● **What is expected**: Copy the passage of the Picker Award text between "Paul D. Cleary, the" and "positive patient outcomes.", inclusive, word for word.

● **Given text**:
--------------------------------------------------

Paul D. Cleary, the dean of the Yale School of Public Health, received the Picker Award for Excellence in the Advancement of Patient-Centered Care Dec. 8.

The award, presented to Cleary at the Institute for Healthcare Improvement’s 22nd annual National Forum on Quality Improvement in Health Care, honors people and organizations who have made significant contributions to achieving quality patient-centered care, and highlights them as role models for others in the healthcare field.

Cleary was noted by the Picker Institute — an independent nonprofit group based in Camden, Maine — for:

his tireless efforts to elicit patient experiences through well designed-surveys and his success in demonstrating that quality patient experiences are linked to positive patient outcomes.

The dean’s work includes research focused on integrating patients’ own reports about their healthcare with medical treatment, as well as studies of how organizational characteristics affect the costs and quality of their care. One of Cleary’s most recent studies on mortality among patients who suffer from heart attacks (a condition known as acute myocardial infarction or AMI) concluded that “providing patient-centered care may result in important clinical benefits, in addition to meeting patient needs and expectations.”

Dr. Atul Gawande, a surgeon at Brigham and Women’s Hospital in Boston who is a staff writer for The New Yorker, and Dr. Arnold Gold, a pediatric neurologist and professor at Columbia University’s College of Physicians and Surgeons, were the two other winners of the 2010 Picker Award.

--------------------------------------------------

● **The data**:
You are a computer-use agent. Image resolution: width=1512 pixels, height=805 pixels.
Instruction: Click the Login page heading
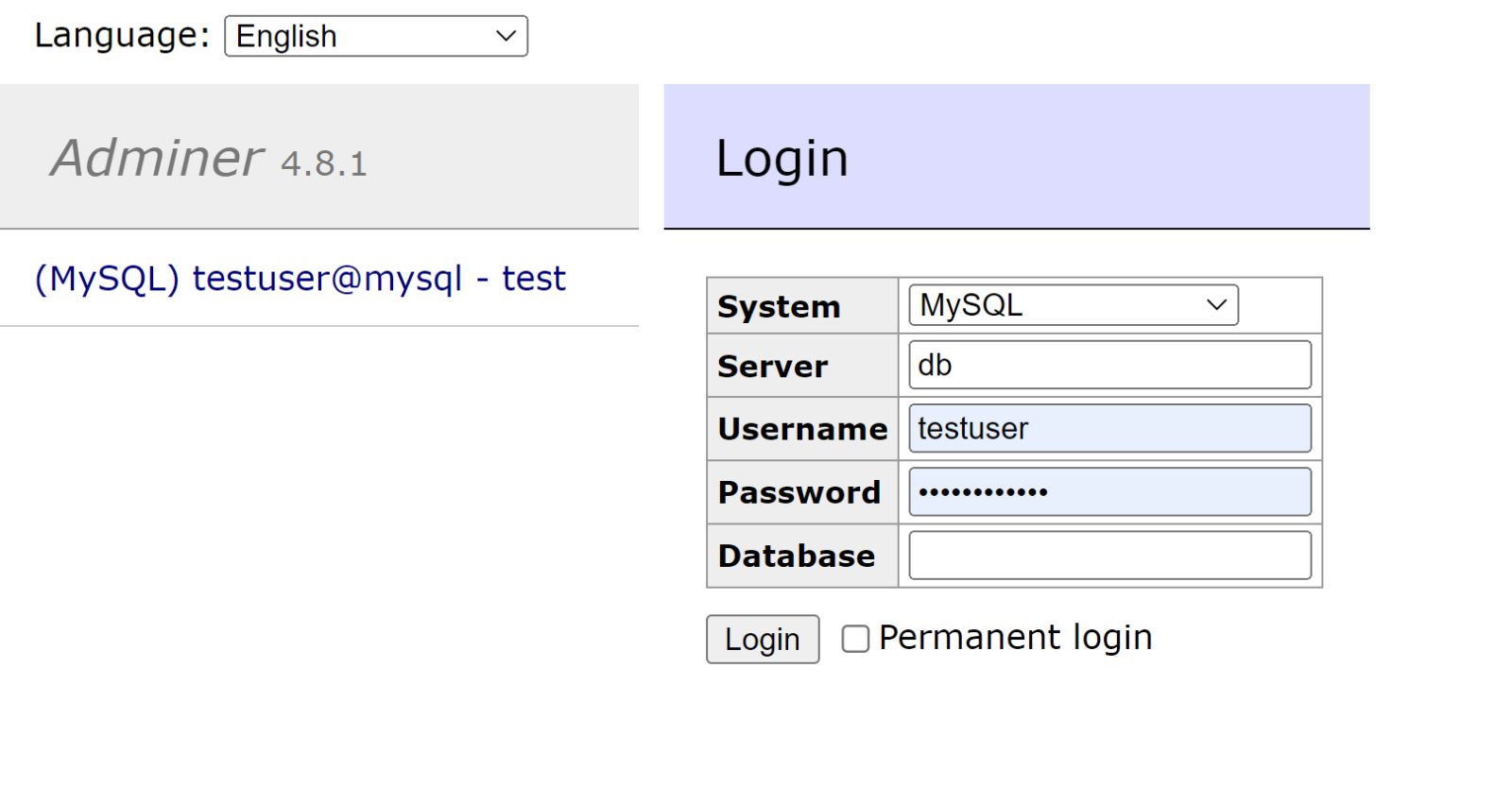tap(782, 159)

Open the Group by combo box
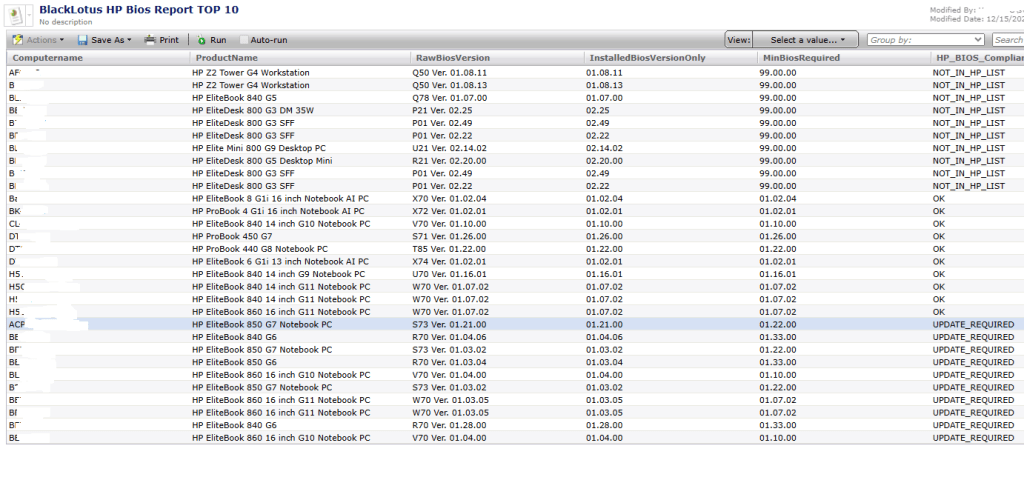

--------------------------------------------------

● **Solution to the exercise**:
Paul D. Cleary, the dean of the Yale School of Public Health, received the Picker Award for Excellence in the Advancement of Patient-Centered Care Dec. 8.

The award, presented to Cleary at the Institute for Healthcare Improvement’s 22nd annual National Forum on Quality Improvement in Health Care, honors people and organizations who have made significant contributions to achieving quality patient-centered care, and highlights them as role models for others in the healthcare field.

Cleary was noted by the Picker Institute — an independent nonprofit group based in Camden, Maine — for:

his tireless efforts to elicit patient experiences through well designed-surveys and his success in demonstrating that quality patient experiences are linked to positive patient outcomes.